Nie wierz w ciemno, że czymś, co przyciągają czytelników do blogów są np. listy przydatnych narzędzi. Listę darmowych stocków czy darmowych narzędzi do obróbki grafiki widziałam już na kilkunastu blogach i naprawdę nie widzę sensu, żeby robić kolejną. Jeśli już chcesz zrobić listę narzędzi, pomyśl, jak ugryźć ją inaczej niż wszyscy.
- pomyśl o nowych możliwościach pozyskiwania czytelników. Czego jeszcze nie robiłeś? Newsletter, nowe kanały promocji, wpisy gościnne, konkursy, link party, rozdania? Niektóre opcje wydają się nieskuteczne, ale pomyśl: skoro nikt nie chce czytać Twojego bloga, to może to, co robisz w tej chwili, też jest nieskuteczne?
Testuj różne pomysły, których jeszcze nie sprawdzałeś. Czytaj o sposobach pozyskiwania czytelników na blog – wielu blogerów pisało o swoich sposobach. Podrzucę na początek jeden z moich wpisów: Jak promować blog za pomocą serwisów z obrazkami.
- dołącz do jakiejś grupy facebookowej, w której są blogerzy i zapytaj wprost, co w Twoim blogu wymaga poprawy, może coś odstrasza?
Nie gwarantuję, że któryś z tych sposobów sprawi, że nagle zyskasz tysiące czytelników, o nie. Być może nie masz talentu do pisania (np. robisz błędy, piszesz niezrozumiale), może też masz zwyczajnie nieatrakcyjny wizualnie blog (kiedyś to nie miało takiego znaczenia, ale uwierz mi, czytelnicy są dziś wybredni ;)).
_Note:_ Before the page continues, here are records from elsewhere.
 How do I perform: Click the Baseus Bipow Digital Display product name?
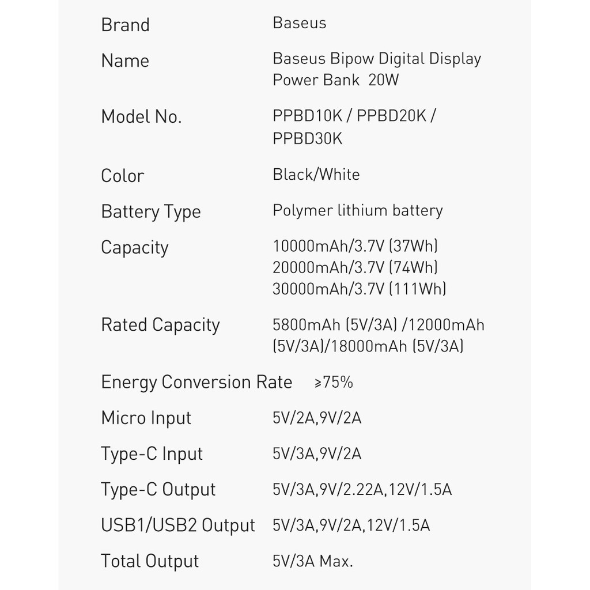376,59

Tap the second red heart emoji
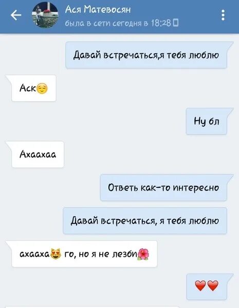tap(213, 285)
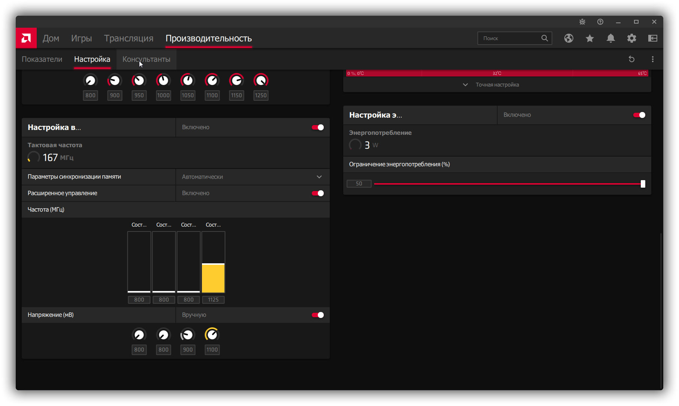Open the help question mark icon
This screenshot has height=406, width=679.
pos(600,22)
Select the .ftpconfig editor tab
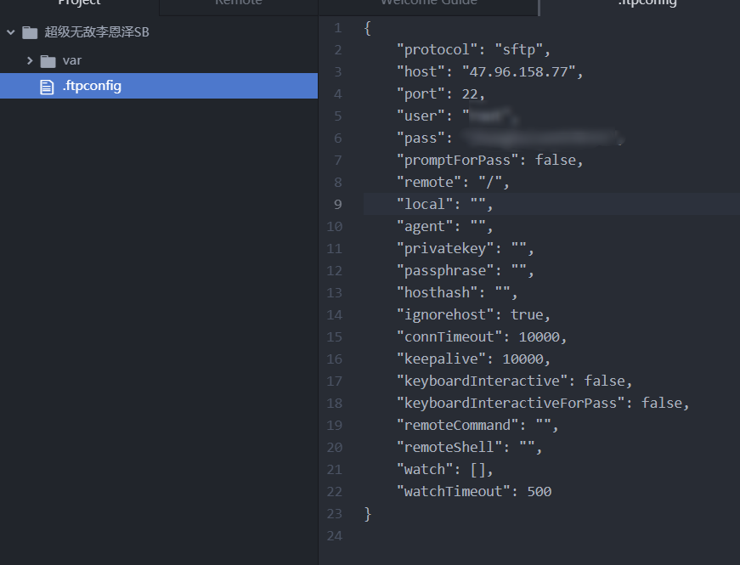 647,3

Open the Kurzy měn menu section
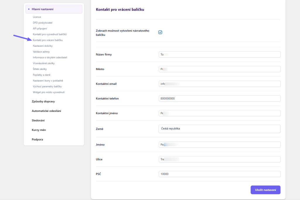(39, 130)
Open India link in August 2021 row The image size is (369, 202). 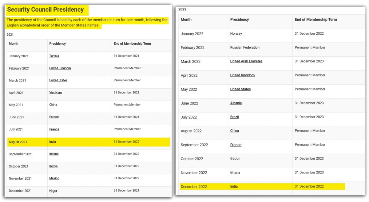(x=53, y=142)
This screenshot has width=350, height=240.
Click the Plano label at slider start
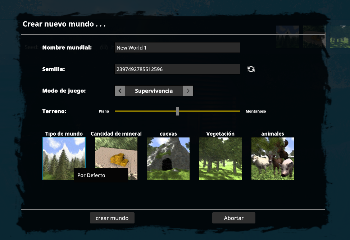point(104,112)
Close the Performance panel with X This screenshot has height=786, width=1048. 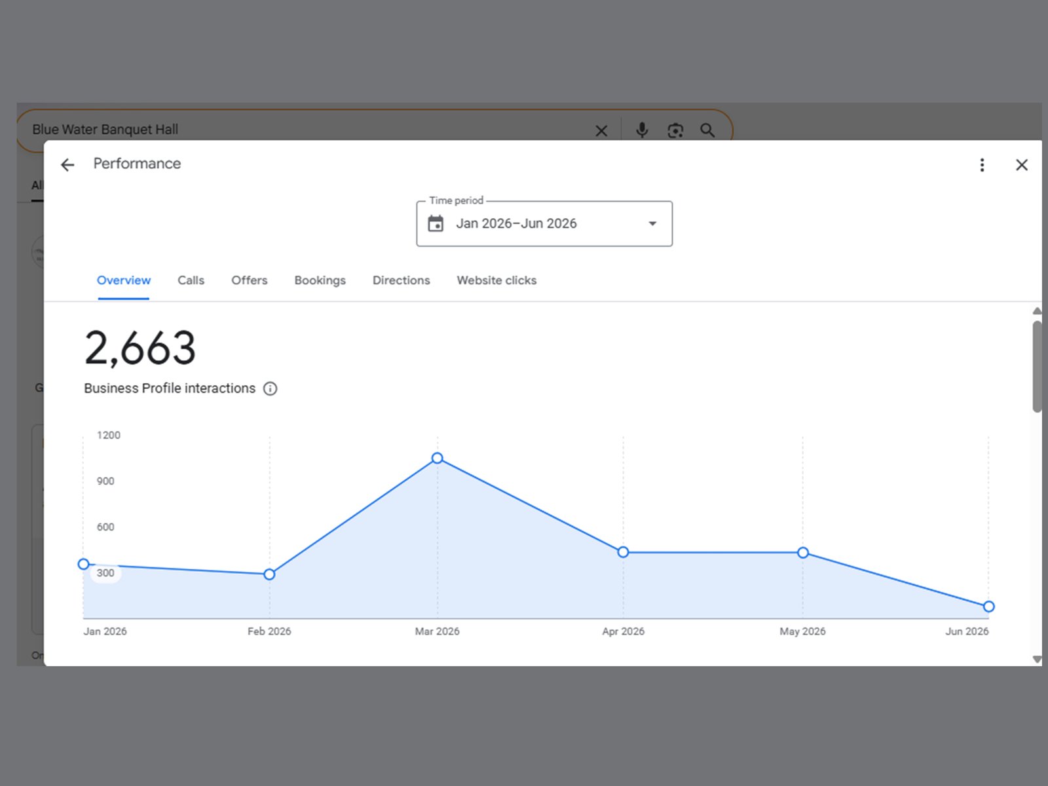[1022, 164]
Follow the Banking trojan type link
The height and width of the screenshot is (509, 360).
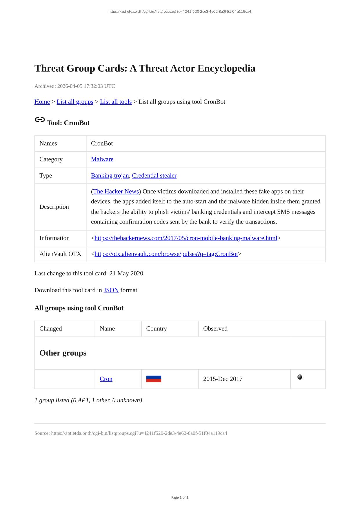[110, 176]
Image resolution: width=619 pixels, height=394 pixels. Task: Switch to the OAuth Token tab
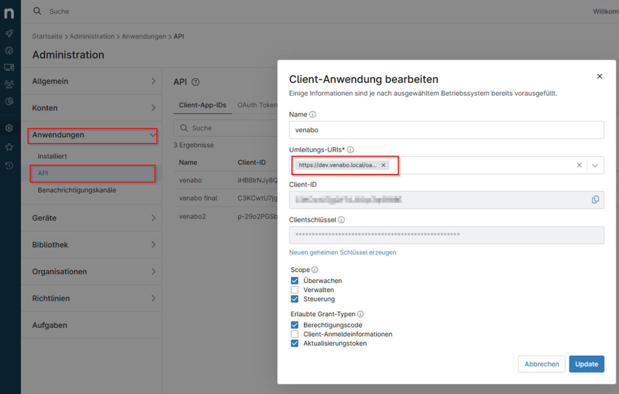(257, 105)
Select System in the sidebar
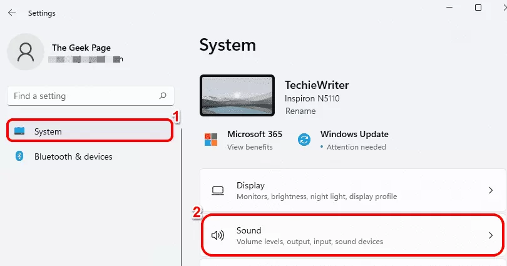507x266 pixels. [90, 131]
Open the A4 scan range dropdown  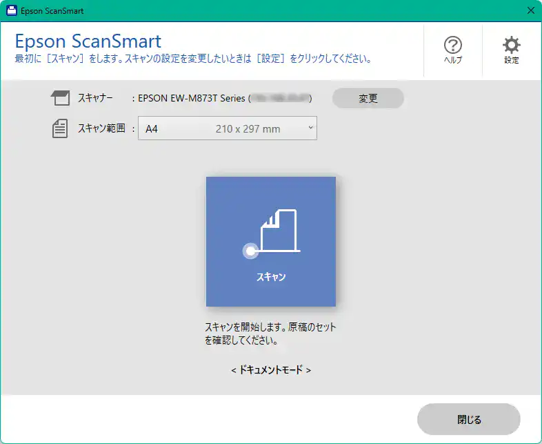pyautogui.click(x=227, y=128)
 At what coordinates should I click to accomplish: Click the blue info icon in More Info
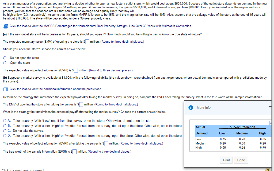point(191,108)
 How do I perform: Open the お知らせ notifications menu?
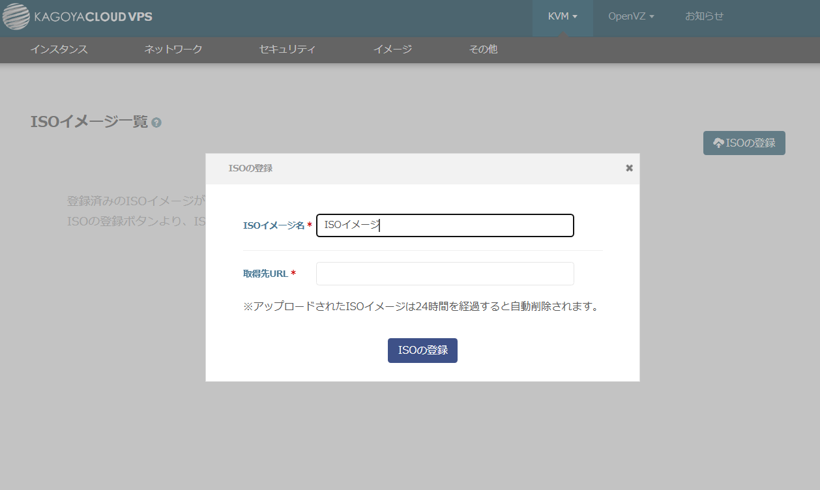click(x=704, y=16)
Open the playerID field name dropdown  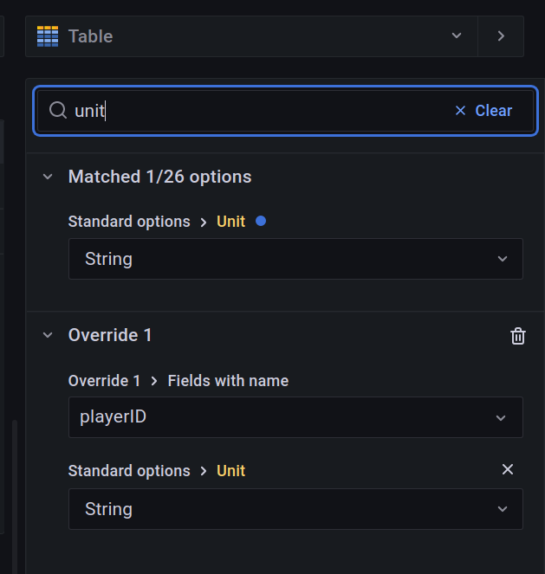pyautogui.click(x=295, y=417)
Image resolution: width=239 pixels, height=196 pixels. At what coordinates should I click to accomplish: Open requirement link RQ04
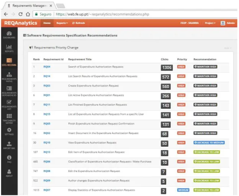click(x=47, y=67)
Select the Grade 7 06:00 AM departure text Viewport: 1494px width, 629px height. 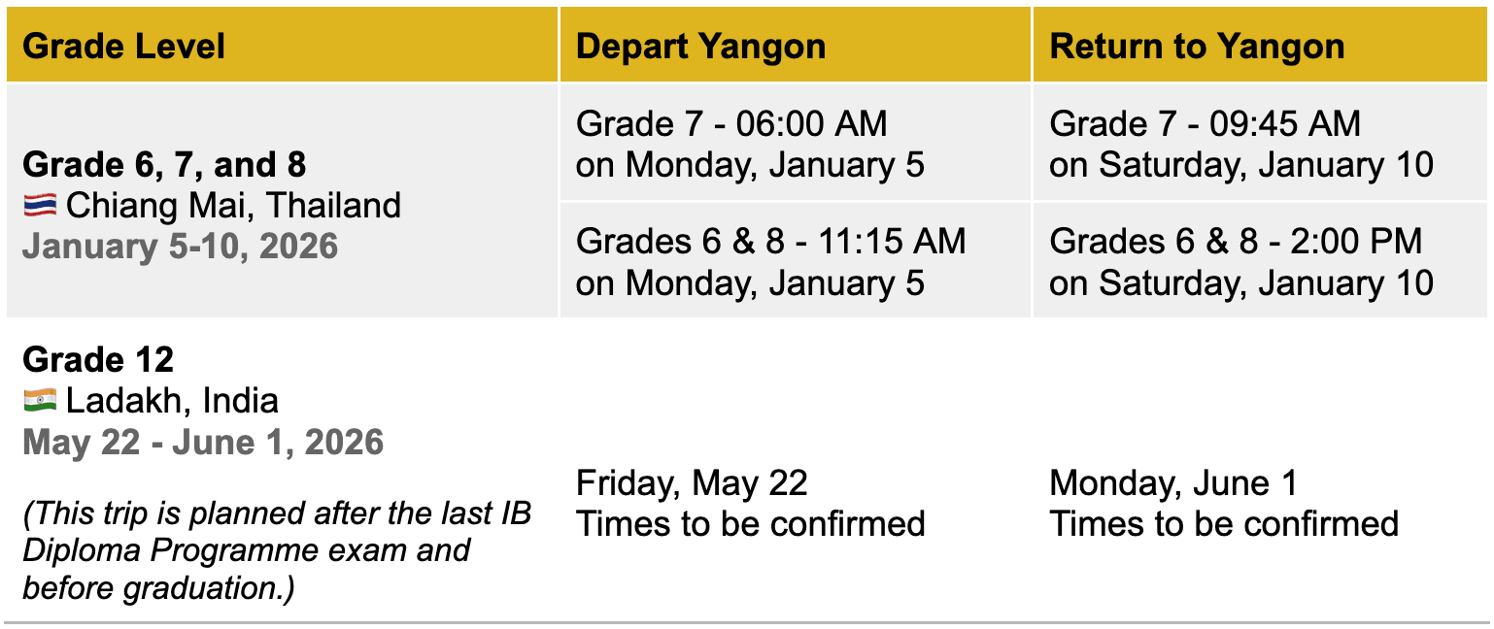731,124
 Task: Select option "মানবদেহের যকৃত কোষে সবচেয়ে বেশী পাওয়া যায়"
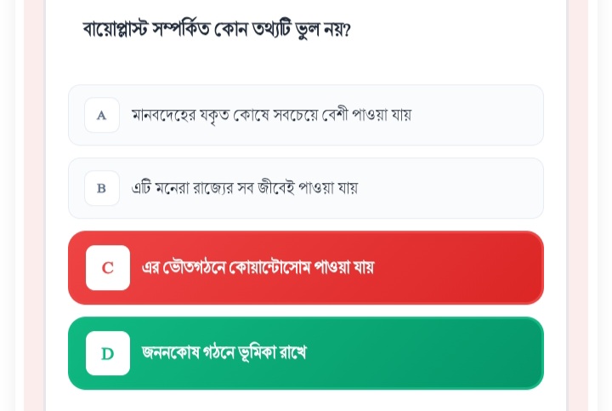coord(271,115)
Nie dowiesz się, dopóki nie spróbujesz!
Trochę nas u Ciebie Agnieszko nie było i to tylko potwierdza fakt, że nie każde posty są dla wszystkich 🙂
„Czytaj o sposobach pozyskiwania czytelników na blog – wielu blogerów pisało o swoich sposobach.” – np. my pisaliśmy w tym tekście Jak zwiększyć ruch na blogu? 24 sposoby (ostatni sposób jest w napisany w komentarzu).
Pozdrawiamy
Dzisiaj content nie jest już king. Umiejętność zaprzyjaznienia się z mediami czyni królem, a osoby, które ogarnęły growth hacking marketing mogą powiedzieć, że są książętami. Dzisiaj blog bez strategii ma małe szanse na sukces (jakkolwiek ktoś go sobie definiuje).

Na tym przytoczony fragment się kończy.